Subsequently Cain's half sister Chas Dingle (Lucy Pargeter) and daughter Debbie Dingle (Charley Webb), both of which had previously had romantic relationships with Cameron, decided to report their suspicions that he had murdered Alex as they had their suspicions that he also murdered Gennie Walker (Sian Reese-Williams) so Shields along with DS Shields interviewed them, but did not find enough evidence to arrest Cameron so they set up cameras in Debbie's house to see if they could gain a confession from Cameron. Debbie agreed reluctantly. Cameron confessed to killing Carl King (Tom Lister) out of the cameras' reach, so Debbie wore one, which gained his confession, but then told him about the wires, which caused him to hold her hostage. She managed to escape and Cameron was arrested.

A month later Flanagan had informed Debbie that Cameron had escaped from a prison van. This led to him returning to the village and holding many villagers including Debbie and Chas along with Debbie's grandfather Zak Dingle (Steve Halliwell), her son Jack Sugden, her cousin Marlon Dingle (Mark Charnock), as well as Alicia Gallagher (Natalie Anderson), Ruby Haswell (Alicya Eyo), Dan Spencer (Liam Fox), Diane Sugden (Elizabeth Estensen), Bernice Blackstock (Samantha Giles), Nicola King (Nicola Wheeler), David Metcalfe (Matthew Wolfenden) and Priya Sharma (Fiona Wade) in a storyline known as The Woolpack Siege. As a result, Cameron ended up being electrocuted and killed whereas everyone else survived.

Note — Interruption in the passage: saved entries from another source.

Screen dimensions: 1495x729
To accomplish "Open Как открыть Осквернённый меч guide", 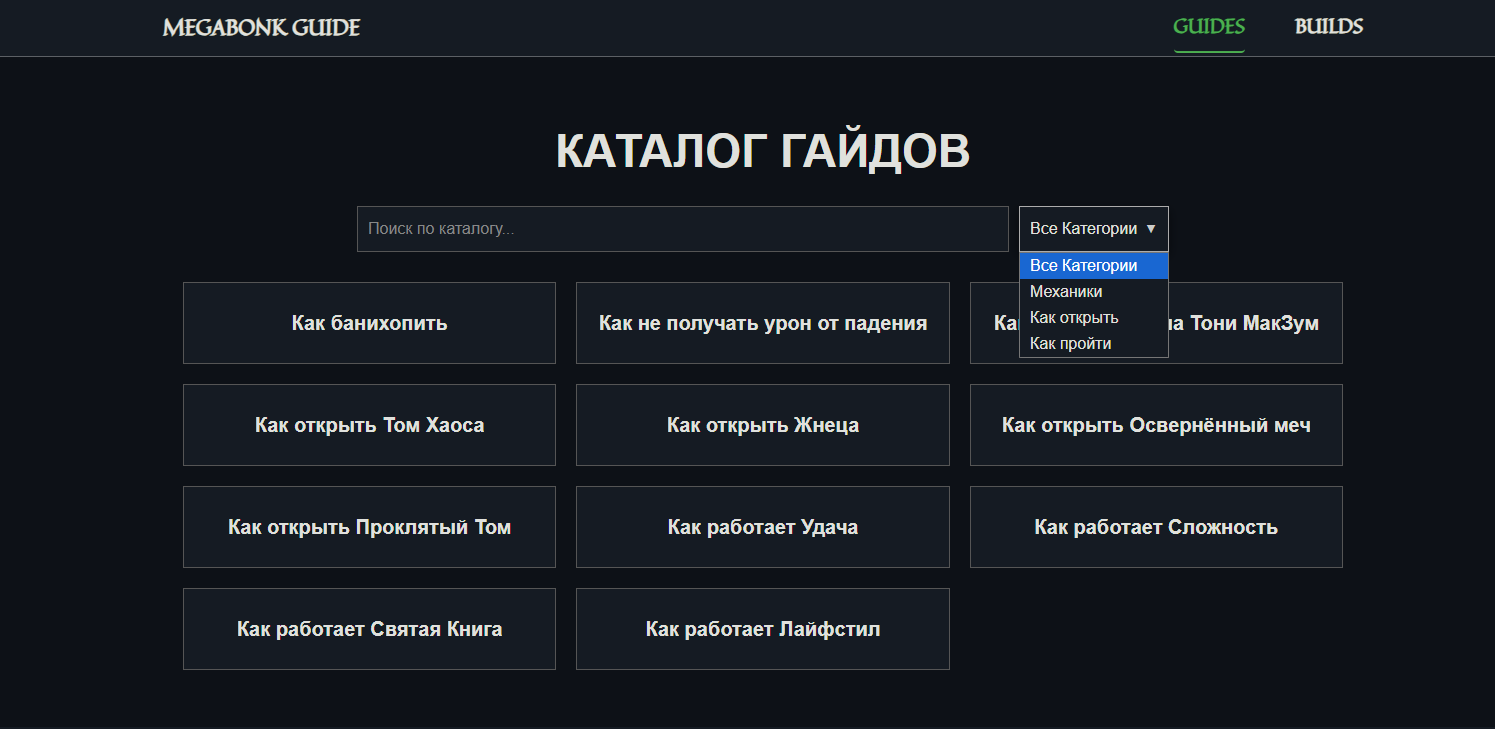I will 1156,425.
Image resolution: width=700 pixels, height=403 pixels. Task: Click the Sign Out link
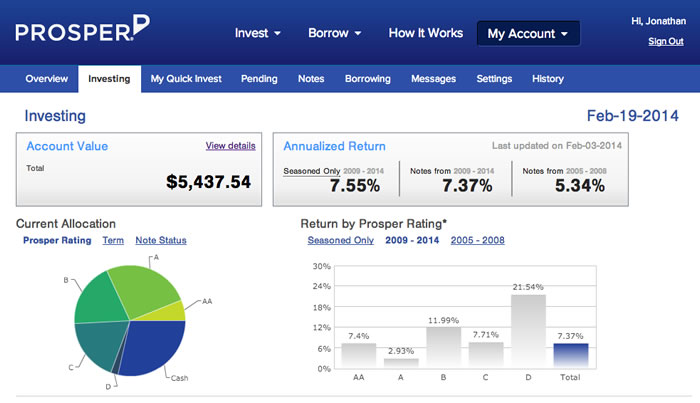(665, 41)
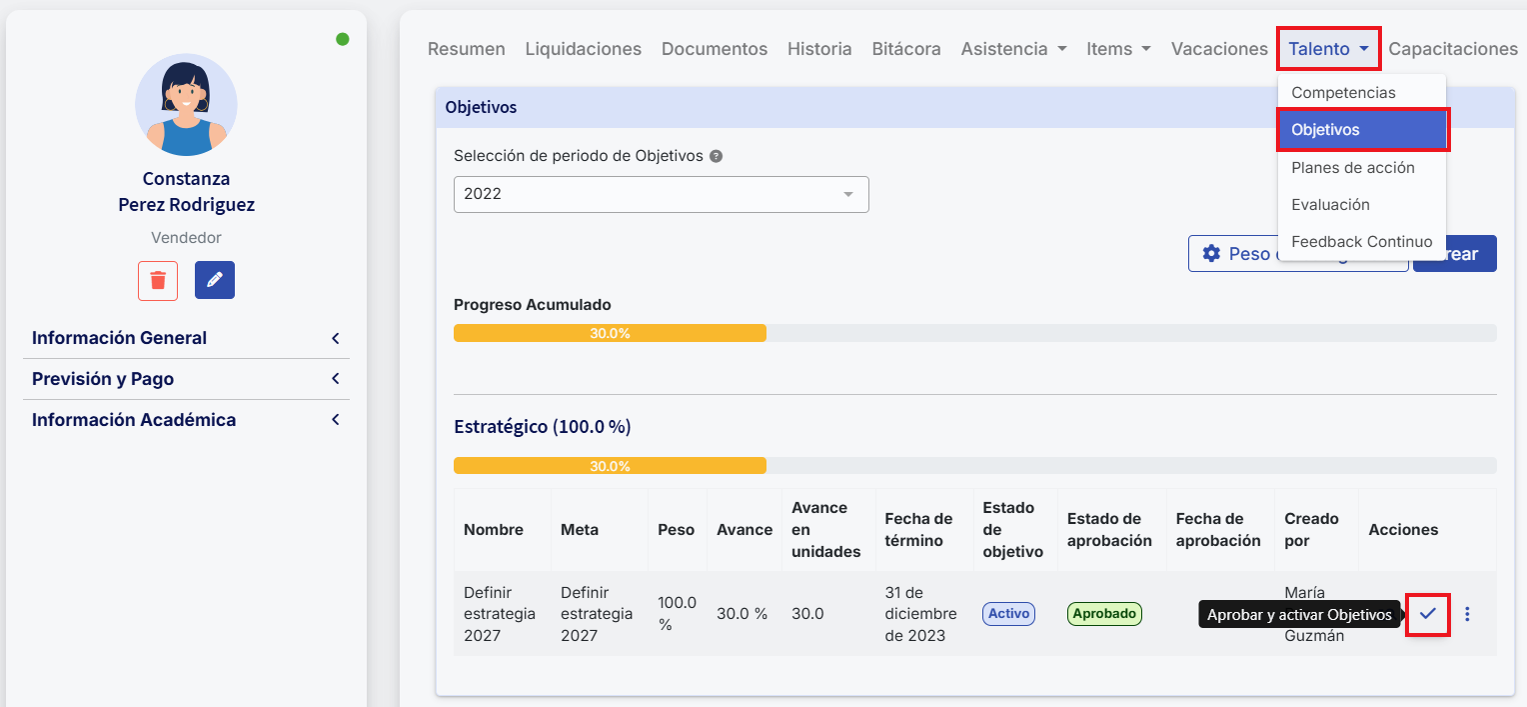Open the 2022 period dropdown
The width and height of the screenshot is (1527, 707).
(661, 194)
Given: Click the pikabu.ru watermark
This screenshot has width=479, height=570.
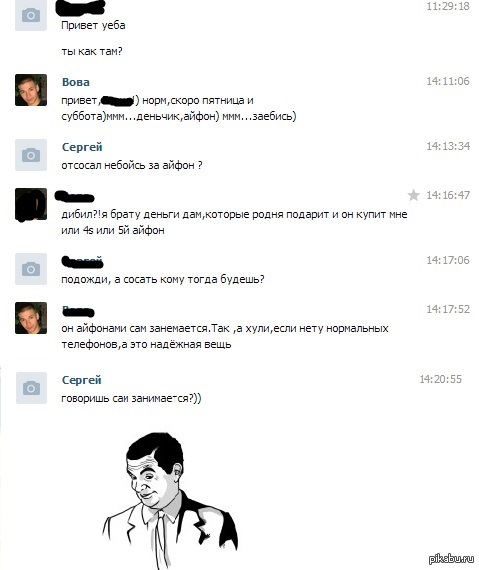Looking at the screenshot, I should point(451,559).

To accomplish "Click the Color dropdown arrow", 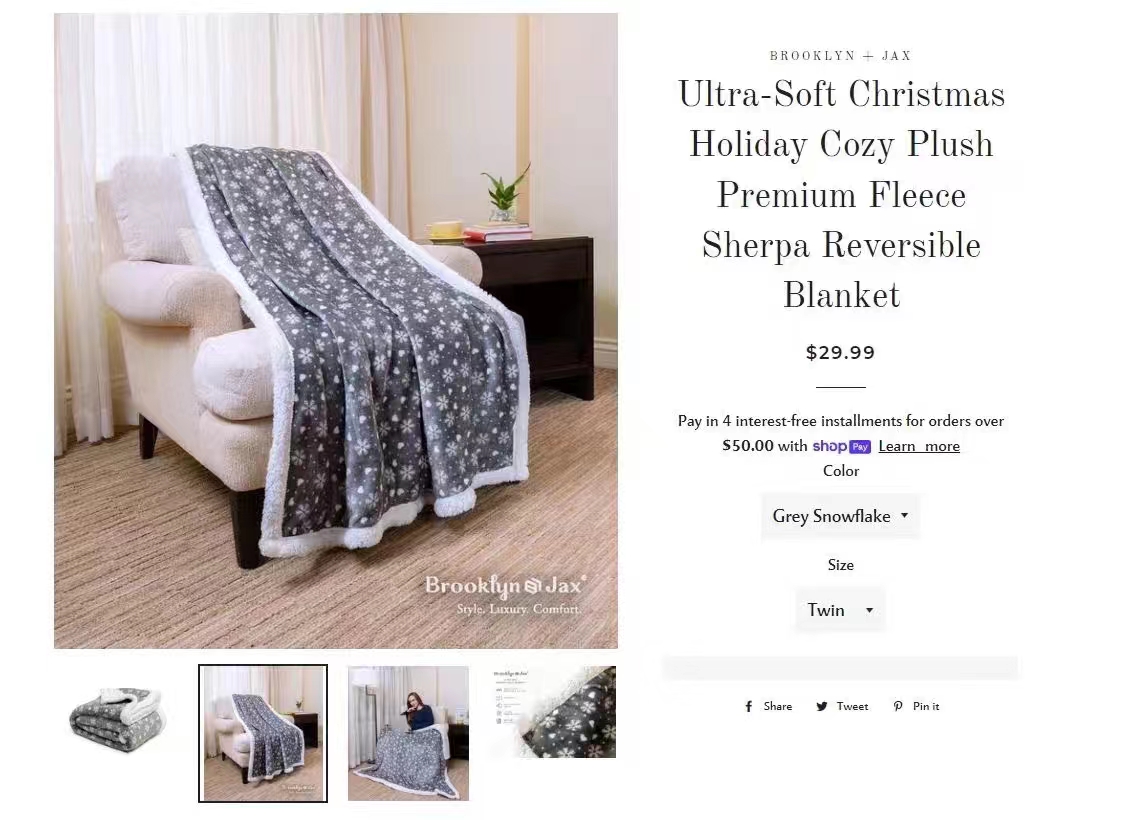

In 2014, Flanagan was contacted by Debbie after learning about Claire's Law, being a Domestic Violence Disclosure Scheme and asked if he could do a background check on new boyfriend, Pete Barton (Anthony Quinlan) to make sure he wasn't like Cameron. It was found that Pete had an old assault conviction years ago, which made Debbie reconsider the relationship. He also appeared when Megan Macey (Gaynor Faye) had her suspicions that her sister-in-law Charity Macey (Emma Atkins) was trying to poison her brother Declan. She then realised it was the other way around, but she slapped the detective when trying to leave the interview room, meaning she would spend another night in a cell.

In 2018, Flanagan appeared again to investigate the acid attack on Ross Barton (Michael Parr), by this point, he was demoted to Detective Sergeant. Debbie's daughter Sarah Sugden (Katie Hill) told Flanagan that her mother paid Simon McManus to attack Ross. McManus had previously been charged and found not guilty. Debbie denied, but although not convinced, there was no evidence to charge her.

==Lindy Haswell==

Lindy Haswell, played by Nimmy March, made her first screen appearance on 11 October 2013. The character and March's casting was announced on 21 September 2013. Lindy is Ruby Haswell's (Alicya Eyo) mother. A show spokesperson commented that Lindy and Ruby's relationship "is far from rosy" and Ruby becomes desperate to keep her identity a secret from her girlfriend Ali (Kelli Hollis).

Lindy comes to the village to visit her daughter Ruby, after Ruby calls her asking for money towards fertility treatment. During Lindy's visit, Ruby tells her that she is a lesbian and in a relationship with Ali Spencer. Lindy tells Ruby that she will give her the money, but only if she leaves Ali as a baby with two mothers is unnatural. Ruby initially agrees to Lindy's offer, but changes her mind after talking with Ali's son Sean Spencer (Luke Roskell).

==James Barton==

James Barton, played by Bill Ward, made his first screen appearance on 25 October 2013. The character and Ward's casting was announced on 29 August 2013. The actor began filming his first scenes in September. Of his casting, ex-Coronation Street actor Ward said "I'm really looking forward to it. The Emmerdale team are a very talented bunch indeed and I'm extremely chuffed to have been asked to join them." Series producer Kate Oates commented that she was "delighted" to welcome Ward to the show and added that the arrival of his character would mark a new era for the popular Barton family. James is the older brother of John Barton (James Thornton). The brothers were estranged at the time of John's death due to a rift that was not healed. James is a single father to three sons and is a farmer like John. He makes "an unexpected visit" to John's widow Moira (Natalie J. Robb) at Butler's farm. Ward left the show and James was killed off. In August 2017, Ward was longlisted for Best Exit at the Inside Soap Awards, while James' death and the motorway crash were longlisted for Best Show-Stopper and Emma killing James was longlisted for Best Shock Twist. All three nominations made their shortlists. On 6 November 2017, Ward won the "Best Show-Stopper" accolade.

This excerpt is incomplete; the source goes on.